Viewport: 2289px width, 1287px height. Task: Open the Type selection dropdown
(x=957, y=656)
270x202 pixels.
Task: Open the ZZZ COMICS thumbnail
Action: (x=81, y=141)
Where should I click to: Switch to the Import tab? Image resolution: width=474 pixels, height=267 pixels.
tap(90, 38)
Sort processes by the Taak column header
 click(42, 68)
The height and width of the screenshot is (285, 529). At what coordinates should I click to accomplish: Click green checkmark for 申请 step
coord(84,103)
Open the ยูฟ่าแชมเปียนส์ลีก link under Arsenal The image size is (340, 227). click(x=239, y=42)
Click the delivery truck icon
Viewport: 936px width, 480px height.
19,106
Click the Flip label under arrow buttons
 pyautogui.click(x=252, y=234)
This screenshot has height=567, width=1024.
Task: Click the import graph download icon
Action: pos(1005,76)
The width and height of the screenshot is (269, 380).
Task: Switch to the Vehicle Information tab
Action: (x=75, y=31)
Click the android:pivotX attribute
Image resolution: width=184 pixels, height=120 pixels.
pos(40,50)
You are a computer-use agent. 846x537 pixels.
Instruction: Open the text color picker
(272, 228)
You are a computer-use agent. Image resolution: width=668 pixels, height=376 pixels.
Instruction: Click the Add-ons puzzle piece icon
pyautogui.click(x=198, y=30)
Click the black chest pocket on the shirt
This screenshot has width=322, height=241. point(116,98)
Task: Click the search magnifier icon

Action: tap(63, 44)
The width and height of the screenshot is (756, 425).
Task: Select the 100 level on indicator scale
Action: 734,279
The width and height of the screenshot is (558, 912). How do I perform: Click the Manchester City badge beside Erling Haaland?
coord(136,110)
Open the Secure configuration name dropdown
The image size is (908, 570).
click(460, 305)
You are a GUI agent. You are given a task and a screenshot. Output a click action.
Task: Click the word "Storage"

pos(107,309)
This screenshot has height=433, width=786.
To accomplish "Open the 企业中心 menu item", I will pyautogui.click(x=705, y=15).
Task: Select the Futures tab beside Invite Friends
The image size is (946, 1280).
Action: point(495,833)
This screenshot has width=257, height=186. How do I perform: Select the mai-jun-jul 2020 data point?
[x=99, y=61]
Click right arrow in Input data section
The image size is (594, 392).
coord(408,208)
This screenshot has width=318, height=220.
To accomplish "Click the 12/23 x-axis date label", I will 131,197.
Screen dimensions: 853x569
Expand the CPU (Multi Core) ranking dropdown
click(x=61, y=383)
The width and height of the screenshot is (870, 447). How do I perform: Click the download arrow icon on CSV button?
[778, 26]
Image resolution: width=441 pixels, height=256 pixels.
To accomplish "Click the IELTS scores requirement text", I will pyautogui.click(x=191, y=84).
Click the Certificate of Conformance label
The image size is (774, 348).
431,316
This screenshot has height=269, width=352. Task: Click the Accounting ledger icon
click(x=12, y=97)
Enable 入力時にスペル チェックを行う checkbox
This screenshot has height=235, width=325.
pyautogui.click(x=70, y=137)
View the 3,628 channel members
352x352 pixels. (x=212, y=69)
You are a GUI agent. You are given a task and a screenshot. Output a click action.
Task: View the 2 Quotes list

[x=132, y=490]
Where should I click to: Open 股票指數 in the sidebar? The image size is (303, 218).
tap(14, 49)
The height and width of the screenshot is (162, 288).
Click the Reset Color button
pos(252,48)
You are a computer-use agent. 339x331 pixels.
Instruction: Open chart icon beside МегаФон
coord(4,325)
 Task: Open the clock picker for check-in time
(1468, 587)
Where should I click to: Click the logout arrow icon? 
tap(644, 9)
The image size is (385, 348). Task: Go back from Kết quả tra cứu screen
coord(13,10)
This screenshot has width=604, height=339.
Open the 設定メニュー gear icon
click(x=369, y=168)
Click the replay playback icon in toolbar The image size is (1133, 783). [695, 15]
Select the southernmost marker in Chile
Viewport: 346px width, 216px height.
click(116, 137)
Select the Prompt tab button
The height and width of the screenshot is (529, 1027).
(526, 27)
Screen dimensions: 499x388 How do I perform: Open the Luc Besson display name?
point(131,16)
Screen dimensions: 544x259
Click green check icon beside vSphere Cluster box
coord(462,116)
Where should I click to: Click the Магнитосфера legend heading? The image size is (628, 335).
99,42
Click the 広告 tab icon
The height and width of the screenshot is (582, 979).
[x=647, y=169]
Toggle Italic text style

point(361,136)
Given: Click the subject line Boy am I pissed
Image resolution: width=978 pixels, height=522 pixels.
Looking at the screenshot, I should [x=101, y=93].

• [WORK ITEM]: In the entries above, the lines between the one holding "Where should I click to: Click the logout" and the one holding "Select the southernmost marker in Chile", inclusive, are to be printed exactly as written, and those alone.

• [RESPONSE TO THE TASK]:
Where should I click to: Click the logout arrow icon? 
tap(644, 9)
The image size is (385, 348). Task: Go back from Kết quả tra cứu screen
coord(13,10)
This screenshot has width=604, height=339.
Open the 設定メニュー gear icon
click(x=369, y=168)
Click the replay playback icon in toolbar The image size is (1133, 783). [695, 15]
Select the southernmost marker in Chile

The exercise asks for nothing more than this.